Six animal enforcement officers follow a checklist to determine whether a dog conforms to the county’s definition of a pit bull. Investigators look for dogs with round and well-set eyes, short and stiff coats, a tail that tapers to a point and a somewhat broad chest, among three dozen other physical characteristics – all details that also could describe other breeds.

“The checklist is very subjective,” said Kathy Labrada, enforcement manager for Miami-Dade Animal Services. “What may be a short, stiff coat to me may not be to you, and that’s part of the difficulty in enforcement because it is so subjective.”

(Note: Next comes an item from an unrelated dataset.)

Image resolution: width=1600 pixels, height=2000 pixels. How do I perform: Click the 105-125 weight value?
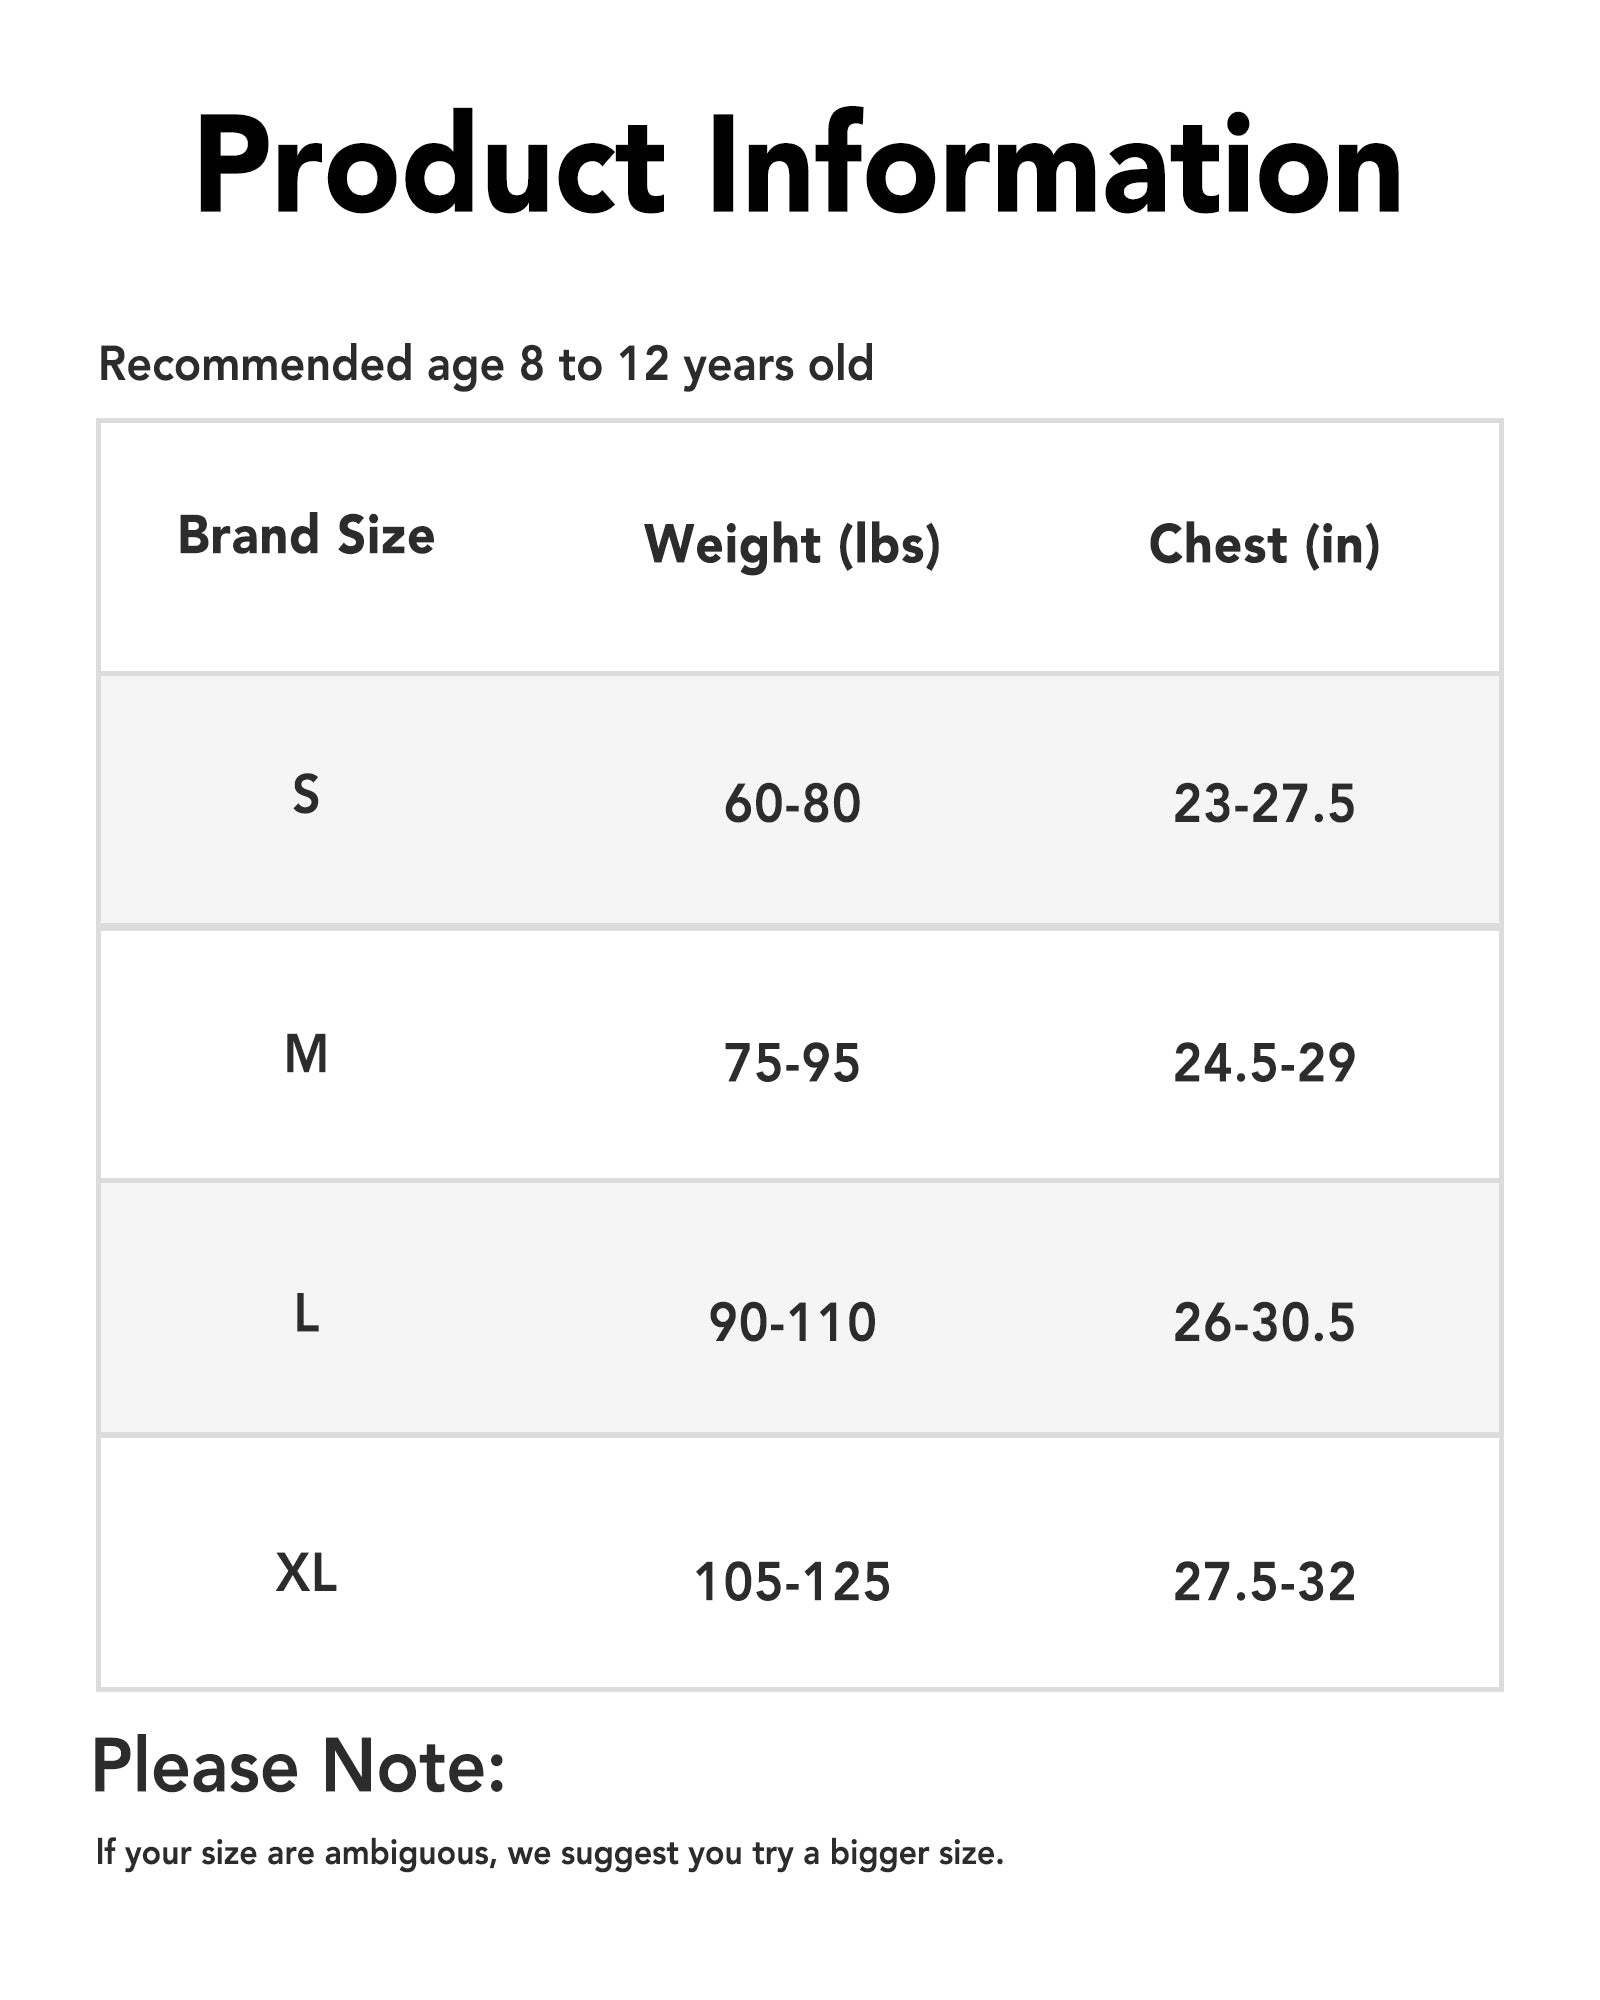pyautogui.click(x=792, y=1582)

While Miami is spending taxpayer dollars paying animal enforcement officers to pull out tape measures and the latest American Kennel Club guide to determine whether someone’s pet should be carted off to the slammer, an April 2012 study from the American Veterinary Medical Association found that “based on behavioral assessments and owner surveys the breeds that were more aggressive towards people were small to medium-sized dogs such as the collies, toy breeds and spaniels.”

While it’s true that larger dogs like pit bulls can do more damage than these smaller breeds, the AVMA also concluded that “controlled studies have not identified this breed group as disproportionately dangerous,” and that since owners involved in violent acts and other criminal behaviors are more likely to own these sorts of large, stigmatized breeds, “breed correlations may have the owner’s behavior as the underlying causal factor.”

While some study authors suggest limiting ownership of specific breeds might reduce injuries (e.g., pit bull type, German Shepherd Dog) it has not been demonstrated that breed-specific bans affect the rate or severity of bite injuries occurring in the community. Factors that are reliably associated with serious dog bite injury (requiring hospital treatment) in the United States are the victim being a young child and the dog being familiar (belonging to the family, a family friend or neighbor). Strategies known to result in decreased bite incidents include active enforcement of dog control ordinances (ticketing).

Notably, these conclusions are shared (although not universally) by several major homeowners insurers, who paid out $479 million in dog bite claims in 2011, representing one-third of all homeowners liability claims, according to the Insurance Information Institute . While some insurers do include explicit restrictions on insuring owners of some breeds of dogs, State Farm, the nation’s largest homeowners insurer, takes a firm stance against the practice.

“A dog’s tendency to bite depends on such factors as heredity, obedience training, socialization, health, and the victim’s behavior,” the company said in a recent joint release with the American Humane Association. “There are good dogs and bad dogs within every breed, just as there can be responsible and irresponsible owners of each breed. State Farm does not refuse insurance based on the breed of dog a customer owns in any U.S. state.”

Besides Miami-Dade, dozens of other localities still maintain outright bans on pit bull-type dogs, including Denver, Colo.; Prince George’s County, Md.; Independence and Springfield, Mo.; Sturgis, S.D.; Minot, N.D.; and Libby, Mont.

Denver’s law is currently being challenged in court, as Colorado is, along with Florida, among a dozen states that have passed laws prohibiting municipalities from passing breed-specific laws. Other states on the list include Illinois, Maine, Minnesota, New Jersey, New York, Oklahoma, Pennsylvania, Texas, Virginia and, most recently, Massachusetts.

The Illinois law led to the repeal of pre-existing ordinances in Bourbonnais and Mount Olive. Kentucky courts also ruled the city of Louisville’s ban unconstitutional. The mayor of West Allis, Wis., repealed that city’s breed-specific law in 2008, while similar repeals of local ordinances in Topeka, Kan., and Putnum County, W.Va. followed in 2010.

California has also passed legislation prohibiting breed-specific laws, although it exempts mandatory spay and neuter laws. The City of San Francisco currently has an ordinance requiring that pit bull breeds must be spayed or neutered if they are within city limits.